Nunca lo olvidaría. Ahí comprendió el giro que debía dar a su vida, y Miss Kenton era quien, sólo ella, podría darle el ánimo y las fuerzas para comenzar, al final, una nueva vida. Comprendió que cada instante es único y pleno. Que la despedida de Miss Kenton podría ser muy romántica, como para el final de una película, o de una novela de una belleza entristecida, Esto era verdad, era su vida, su única vida, tenía cincuenta y cuatro años, aún estaba a tiempo. Al día siguiente buscó a Miss Kenton, ella le había advertido el día antes que estaba en vías de separación de Mr.
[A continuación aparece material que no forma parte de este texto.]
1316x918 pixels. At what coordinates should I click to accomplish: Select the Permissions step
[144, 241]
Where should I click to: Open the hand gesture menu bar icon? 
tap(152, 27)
Benn y que su hija estaba a punto de dar a luz y no podía abandonarla, pero Stevens no la dejó continuar, le confesó, ahora ya sin medias tintas, ni miradas oblicuas, su profundo deseo de compartir lo que quedará de la vida junto a ella. A ella le brillaron los ojos, y contuvo alguna lágrima tardía: «Hay que hacer algo en el presente antes de que se convierta en pasado». Y lo hicieron, sus pingües ahorros les permitieron adquirir una vieja mansión desvencijada en el condado de Sussex y abrieron un acogedor y modesto Bed & Breakfast que, pronto, adquirió discreta fama y discreta clientela. El tiempo perdido había sido recuperado, porque, por fin, había dejado de fingir ante los demás y, por fin, ante sí mismo.